3. The method of claim 1, wherein the performing loop blocking and loop swapping on the loop condition in the target loop program according to the data format corresponding to the bottom layer operation module comprises:

multiplying the loop step corresponding to the inner loop variable in the loop condition by the first data format corresponding to the bottom layer operation module to generate a first loop condition;

multiplying the loop step corresponding to the outer loop variable in the loop condition by a second data format corresponding to the bottom layer operation module to generate a second loop condition;

and carrying out position transformation on the first circulation condition and the second circulation condition according to the existence condition of the inner circulation variable and the outer circulation variable.

4. The method of claim 3, wherein before generating the first loop condition by multiplying the loop step corresponding to the inner loop variable in the loop condition by the first data format corresponding to the bottom-layer operation module, further comprising:

judging whether the circulation step corresponding to the inner circulation variable in the circulation condition is a standard step value or not, and if the circulation step corresponding to the inner circulation variable is a nonstandard step value, standardizing the circulation step corresponding to the inner circulation variable;

before the step of the loop corresponding to the outer loop variable in the loop condition is multiplied by the second data format corresponding to the bottom layer operation module to generate a second loop condition, the method further includes:

and judging whether the circulation step corresponding to the outer circulation variable in the circulation condition is a standard step value or not, and if the circulation step corresponding to the outer circulation variable is a nonstandard step value, standardizing the circulation step corresponding to the outer circulation variable.

5. The method of claim 1, wherein the creating a corresponding executable file according to the storage rule corresponding to the underlying operation module and the post-processing loop program comprises:

acquiring register names corresponding to each array in the post-processing loop program according to storage rules corresponding to the bottom operation module; the registers corresponding to the arrays are independent of each other;

and establishing corresponding executable files according to the post-processing circulation program and the registers corresponding to the arrays.

6. An instruction optimization apparatus for a loop program, comprising:

the executable file generation module is used for establishing a corresponding executable file according to the storage rule corresponding to the bottom layer operation module and the post-processing circulation program, and transmitting the executable file to the bottom layer operation module for execution;

the target loop program obtaining module is specifically configured to:

if yes, taking the input circulation program as a target circulation program;

wherein the logic transformation rules transform the loop body logic contained in the input loop program by adding an amount of additional operations or operands.

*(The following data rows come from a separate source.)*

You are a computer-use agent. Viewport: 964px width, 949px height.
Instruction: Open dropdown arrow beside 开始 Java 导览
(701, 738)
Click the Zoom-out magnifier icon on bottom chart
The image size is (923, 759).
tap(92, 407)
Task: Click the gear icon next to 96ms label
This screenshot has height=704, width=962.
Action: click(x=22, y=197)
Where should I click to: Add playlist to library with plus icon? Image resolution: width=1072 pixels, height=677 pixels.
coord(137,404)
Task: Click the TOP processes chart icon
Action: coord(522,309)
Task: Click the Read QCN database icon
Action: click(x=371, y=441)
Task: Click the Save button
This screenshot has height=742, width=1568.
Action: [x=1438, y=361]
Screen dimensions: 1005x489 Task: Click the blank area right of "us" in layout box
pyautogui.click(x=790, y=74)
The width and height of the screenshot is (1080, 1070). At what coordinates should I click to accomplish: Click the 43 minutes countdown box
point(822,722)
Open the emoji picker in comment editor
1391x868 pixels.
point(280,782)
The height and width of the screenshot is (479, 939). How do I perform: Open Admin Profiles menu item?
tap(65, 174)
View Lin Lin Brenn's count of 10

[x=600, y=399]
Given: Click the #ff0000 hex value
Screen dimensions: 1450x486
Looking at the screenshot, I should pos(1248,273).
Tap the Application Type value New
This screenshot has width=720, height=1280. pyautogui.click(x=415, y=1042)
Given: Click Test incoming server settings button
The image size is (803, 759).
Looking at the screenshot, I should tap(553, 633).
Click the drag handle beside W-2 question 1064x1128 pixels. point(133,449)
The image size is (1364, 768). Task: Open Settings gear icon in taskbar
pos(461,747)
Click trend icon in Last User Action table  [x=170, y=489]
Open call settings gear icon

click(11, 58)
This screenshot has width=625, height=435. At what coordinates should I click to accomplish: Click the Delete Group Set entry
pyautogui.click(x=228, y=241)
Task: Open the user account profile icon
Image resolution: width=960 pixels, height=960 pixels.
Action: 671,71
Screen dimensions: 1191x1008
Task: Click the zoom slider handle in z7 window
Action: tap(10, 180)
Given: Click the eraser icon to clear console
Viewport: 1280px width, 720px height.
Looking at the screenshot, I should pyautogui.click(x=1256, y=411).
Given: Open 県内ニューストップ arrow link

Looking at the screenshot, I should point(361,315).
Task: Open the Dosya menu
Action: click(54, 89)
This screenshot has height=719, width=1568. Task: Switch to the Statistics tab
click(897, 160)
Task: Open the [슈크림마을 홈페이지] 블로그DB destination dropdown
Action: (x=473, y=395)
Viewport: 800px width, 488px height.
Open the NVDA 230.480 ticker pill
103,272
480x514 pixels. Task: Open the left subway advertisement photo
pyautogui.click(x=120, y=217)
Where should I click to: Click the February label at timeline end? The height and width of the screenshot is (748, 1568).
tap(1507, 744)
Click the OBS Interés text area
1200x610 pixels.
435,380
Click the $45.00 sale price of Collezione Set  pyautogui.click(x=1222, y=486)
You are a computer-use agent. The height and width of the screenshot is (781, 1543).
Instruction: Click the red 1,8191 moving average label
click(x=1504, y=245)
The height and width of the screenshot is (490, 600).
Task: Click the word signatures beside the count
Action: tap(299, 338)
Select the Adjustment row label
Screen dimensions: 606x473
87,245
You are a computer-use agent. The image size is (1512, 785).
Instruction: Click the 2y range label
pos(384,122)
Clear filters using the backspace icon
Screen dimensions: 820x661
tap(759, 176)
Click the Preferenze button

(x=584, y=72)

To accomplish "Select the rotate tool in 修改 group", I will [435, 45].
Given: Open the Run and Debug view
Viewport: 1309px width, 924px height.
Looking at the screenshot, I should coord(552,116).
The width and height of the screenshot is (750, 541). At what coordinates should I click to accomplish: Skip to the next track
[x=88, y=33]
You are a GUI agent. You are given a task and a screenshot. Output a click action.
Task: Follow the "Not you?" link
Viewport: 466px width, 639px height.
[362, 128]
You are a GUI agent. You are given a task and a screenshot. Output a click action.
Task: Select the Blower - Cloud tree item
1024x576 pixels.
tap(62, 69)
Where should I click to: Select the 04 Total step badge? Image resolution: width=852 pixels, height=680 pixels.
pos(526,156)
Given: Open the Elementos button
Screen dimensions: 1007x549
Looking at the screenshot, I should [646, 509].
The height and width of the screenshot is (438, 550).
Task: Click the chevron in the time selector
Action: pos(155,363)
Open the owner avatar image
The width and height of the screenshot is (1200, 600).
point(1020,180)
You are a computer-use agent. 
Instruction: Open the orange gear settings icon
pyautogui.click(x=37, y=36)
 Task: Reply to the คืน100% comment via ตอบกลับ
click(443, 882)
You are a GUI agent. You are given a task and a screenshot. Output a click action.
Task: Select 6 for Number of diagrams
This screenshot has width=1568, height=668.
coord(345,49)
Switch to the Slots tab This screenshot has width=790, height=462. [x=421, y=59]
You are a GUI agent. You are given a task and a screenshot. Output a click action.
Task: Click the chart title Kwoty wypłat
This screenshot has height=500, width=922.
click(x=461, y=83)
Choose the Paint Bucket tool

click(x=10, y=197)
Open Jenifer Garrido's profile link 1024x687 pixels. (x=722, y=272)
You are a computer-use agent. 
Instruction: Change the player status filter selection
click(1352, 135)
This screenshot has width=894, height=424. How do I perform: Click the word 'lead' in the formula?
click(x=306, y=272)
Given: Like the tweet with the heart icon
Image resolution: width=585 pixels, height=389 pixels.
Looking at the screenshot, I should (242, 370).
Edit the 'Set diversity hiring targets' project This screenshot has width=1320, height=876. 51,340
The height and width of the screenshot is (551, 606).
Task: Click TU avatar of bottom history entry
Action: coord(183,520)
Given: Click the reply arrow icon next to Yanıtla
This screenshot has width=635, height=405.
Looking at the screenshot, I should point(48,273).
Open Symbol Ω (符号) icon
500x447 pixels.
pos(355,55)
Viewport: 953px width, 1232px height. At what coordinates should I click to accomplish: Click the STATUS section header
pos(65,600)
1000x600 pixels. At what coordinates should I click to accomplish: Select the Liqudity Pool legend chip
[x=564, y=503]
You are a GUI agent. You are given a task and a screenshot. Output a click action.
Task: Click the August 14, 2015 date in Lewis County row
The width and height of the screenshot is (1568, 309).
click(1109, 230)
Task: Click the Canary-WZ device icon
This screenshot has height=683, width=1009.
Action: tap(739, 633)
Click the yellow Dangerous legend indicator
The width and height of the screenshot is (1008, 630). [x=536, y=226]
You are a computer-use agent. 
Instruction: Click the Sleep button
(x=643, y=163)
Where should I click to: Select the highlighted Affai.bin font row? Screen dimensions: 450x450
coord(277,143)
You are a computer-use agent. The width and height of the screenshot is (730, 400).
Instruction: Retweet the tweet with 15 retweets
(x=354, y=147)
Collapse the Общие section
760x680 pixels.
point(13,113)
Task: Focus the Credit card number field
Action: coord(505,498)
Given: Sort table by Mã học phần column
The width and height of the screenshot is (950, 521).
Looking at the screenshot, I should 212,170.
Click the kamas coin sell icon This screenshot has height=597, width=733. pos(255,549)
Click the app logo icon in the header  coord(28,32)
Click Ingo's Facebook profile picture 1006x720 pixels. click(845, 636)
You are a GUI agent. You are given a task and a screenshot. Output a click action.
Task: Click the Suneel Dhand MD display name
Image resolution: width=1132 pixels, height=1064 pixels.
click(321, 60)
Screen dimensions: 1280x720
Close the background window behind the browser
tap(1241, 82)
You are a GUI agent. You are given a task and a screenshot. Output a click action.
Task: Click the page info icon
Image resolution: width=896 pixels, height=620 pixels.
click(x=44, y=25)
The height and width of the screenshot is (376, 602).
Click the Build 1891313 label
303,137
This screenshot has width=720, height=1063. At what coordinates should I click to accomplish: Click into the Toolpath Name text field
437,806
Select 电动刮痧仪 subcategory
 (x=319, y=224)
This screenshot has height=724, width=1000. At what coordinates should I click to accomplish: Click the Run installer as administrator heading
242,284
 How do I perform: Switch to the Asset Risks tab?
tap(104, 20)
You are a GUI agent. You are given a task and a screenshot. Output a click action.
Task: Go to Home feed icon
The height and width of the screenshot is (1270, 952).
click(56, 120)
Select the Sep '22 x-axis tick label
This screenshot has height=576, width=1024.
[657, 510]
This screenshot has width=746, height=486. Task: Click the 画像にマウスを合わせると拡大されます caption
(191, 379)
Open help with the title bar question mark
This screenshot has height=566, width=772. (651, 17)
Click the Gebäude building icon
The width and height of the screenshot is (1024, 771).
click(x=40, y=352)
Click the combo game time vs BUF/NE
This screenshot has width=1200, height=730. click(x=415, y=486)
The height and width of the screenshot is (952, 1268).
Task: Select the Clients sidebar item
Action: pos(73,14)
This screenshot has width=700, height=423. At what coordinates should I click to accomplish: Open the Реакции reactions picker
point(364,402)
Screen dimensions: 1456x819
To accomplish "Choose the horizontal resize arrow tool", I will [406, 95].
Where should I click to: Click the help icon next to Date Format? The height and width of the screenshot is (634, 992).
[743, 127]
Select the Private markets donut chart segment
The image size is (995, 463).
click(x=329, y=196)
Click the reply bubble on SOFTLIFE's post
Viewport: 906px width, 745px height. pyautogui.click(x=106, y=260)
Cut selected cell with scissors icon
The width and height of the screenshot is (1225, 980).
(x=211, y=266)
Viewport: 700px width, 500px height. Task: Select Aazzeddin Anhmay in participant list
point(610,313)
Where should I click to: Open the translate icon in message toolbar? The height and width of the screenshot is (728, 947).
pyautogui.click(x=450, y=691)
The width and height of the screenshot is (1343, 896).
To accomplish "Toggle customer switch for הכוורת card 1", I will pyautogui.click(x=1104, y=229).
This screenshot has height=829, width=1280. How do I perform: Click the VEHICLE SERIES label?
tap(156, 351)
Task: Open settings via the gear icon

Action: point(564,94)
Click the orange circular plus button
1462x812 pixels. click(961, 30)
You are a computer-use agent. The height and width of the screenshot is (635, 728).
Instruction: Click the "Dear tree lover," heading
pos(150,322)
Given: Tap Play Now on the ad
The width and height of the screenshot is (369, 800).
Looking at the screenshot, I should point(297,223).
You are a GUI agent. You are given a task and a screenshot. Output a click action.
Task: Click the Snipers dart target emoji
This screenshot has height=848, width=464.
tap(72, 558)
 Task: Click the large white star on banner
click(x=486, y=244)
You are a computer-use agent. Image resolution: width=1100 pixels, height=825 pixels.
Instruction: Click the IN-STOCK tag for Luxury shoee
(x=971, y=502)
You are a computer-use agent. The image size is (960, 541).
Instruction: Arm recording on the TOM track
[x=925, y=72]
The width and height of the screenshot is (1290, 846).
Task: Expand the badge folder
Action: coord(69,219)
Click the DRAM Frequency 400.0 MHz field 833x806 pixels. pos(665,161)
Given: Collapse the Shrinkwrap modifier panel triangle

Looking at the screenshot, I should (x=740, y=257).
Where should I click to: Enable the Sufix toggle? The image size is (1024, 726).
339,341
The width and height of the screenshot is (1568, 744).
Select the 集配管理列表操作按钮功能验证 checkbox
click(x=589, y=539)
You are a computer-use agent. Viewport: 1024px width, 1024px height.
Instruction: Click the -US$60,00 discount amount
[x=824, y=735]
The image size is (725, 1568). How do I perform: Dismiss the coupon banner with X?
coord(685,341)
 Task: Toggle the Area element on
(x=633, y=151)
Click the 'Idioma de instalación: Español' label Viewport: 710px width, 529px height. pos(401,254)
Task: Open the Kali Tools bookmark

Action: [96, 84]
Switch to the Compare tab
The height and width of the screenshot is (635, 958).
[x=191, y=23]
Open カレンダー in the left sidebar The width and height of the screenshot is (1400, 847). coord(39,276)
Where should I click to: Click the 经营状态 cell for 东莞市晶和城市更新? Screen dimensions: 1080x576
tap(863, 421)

7. An instruction optimization system for a loop program, comprising:

if yes, taking the input circulation program as a target circulation program;

wherein, the logic transformation rule transforms the loop body logic contained in the input loop program by adding proper amount of additional operation or operand;

8. An electronic device, characterized in that the electronic device comprises:

a memory communicatively coupled to the at least one processor; wherein the content of the first and second substances,

the memory stores a computer program executable by the at least one processor to enable the at least one processor to perform a method of instruction optimization of a cyclic program as claimed in any one of claims 1 to 5.

9. A computer-readable storage medium, characterized in that it stores computer instructions for causing a processor, when executing it, to implement a method of instruction optimization of a cyclic program according to any one of claims 1-5.